To assess the degree of resistance of Atlantic salmon to sea lice, the breeding companies count the number of parasites on each fish following a period of infection. This is a laborious and time-consuming process involving many people needed to count the lice manually.
However, the R&D collaboration between DTI and Benchmark Genetics Norway hopes to change this process. By taking photos of each fish and using AI to analyse images in real time, the work obtained an accurate number of lice infections per animal.
Image technology as a starting point
The imaging technology uses a combination of a half-circular light-dome (CSS dome light HPD2-400FC) and a 5-megapixel monochrome camera to take an image of each salmon. The high-power light-dome has three individual triggered colour diodes: red (622 nm), green (525 nm) and blue (470 nm). The mono-camera takes one picture at each wavelength, and then images are post-processed using the developed AI.

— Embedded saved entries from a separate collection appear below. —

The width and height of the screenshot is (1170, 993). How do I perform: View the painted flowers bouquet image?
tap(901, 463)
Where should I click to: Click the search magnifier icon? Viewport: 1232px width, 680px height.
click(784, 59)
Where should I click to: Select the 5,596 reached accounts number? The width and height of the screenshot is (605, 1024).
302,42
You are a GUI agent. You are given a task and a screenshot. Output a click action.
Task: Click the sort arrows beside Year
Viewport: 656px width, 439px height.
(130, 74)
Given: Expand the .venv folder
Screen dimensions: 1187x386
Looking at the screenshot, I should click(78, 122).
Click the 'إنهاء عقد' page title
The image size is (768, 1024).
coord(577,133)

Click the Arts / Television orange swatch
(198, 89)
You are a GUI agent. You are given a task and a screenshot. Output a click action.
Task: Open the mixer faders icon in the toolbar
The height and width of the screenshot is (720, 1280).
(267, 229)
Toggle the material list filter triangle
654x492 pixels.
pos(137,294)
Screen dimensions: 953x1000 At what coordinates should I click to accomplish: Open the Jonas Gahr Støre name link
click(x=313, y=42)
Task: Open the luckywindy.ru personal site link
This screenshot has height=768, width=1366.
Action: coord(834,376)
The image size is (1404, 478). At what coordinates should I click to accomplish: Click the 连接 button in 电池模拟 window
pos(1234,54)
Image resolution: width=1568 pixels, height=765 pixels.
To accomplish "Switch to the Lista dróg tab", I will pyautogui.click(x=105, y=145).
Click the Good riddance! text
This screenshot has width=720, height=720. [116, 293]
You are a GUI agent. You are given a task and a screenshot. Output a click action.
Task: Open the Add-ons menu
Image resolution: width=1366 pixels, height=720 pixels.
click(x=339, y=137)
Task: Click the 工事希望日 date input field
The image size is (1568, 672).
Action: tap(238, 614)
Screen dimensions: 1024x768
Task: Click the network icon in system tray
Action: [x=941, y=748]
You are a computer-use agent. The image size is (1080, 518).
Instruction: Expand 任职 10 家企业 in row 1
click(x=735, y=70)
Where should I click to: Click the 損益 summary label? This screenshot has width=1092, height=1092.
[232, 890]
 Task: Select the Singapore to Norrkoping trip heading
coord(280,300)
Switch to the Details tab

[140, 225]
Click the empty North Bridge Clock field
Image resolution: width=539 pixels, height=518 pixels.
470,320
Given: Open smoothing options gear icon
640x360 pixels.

It was found that this imaging system provides the user with the best visibility and contrast between the lice and the fish. The algorithm uses a deep learning segmentation model based on a multiple convolutional network architecture U-net image model, initially developed for biomedical image segmentation.
AI for interpretation of the images
The AI model is trained to segment the sea lice and salmon. After image segmentation, the sea lice are filtered and counted. By repeating this process many times and automatically augmenting the image appearance in various ways, the model learns the shape and becomes robust against varying fish and lice sizes, image angles, illumination variations etc.
The training dataset is created by manually marking pixels with lice in the image. The model can then compare its results against the training dataset and gets trained. The bigger the training dataset, the more accurate the algorithm can detect lice. The model’s performance improvement is verified by keeping a subset of the annotated data for model validation.
With the new technology implemented, Benchmark expects to gain a higher quality of the phenotypic datasets and improve the precision in selecting the best breeding candidates for resistance to sea lice.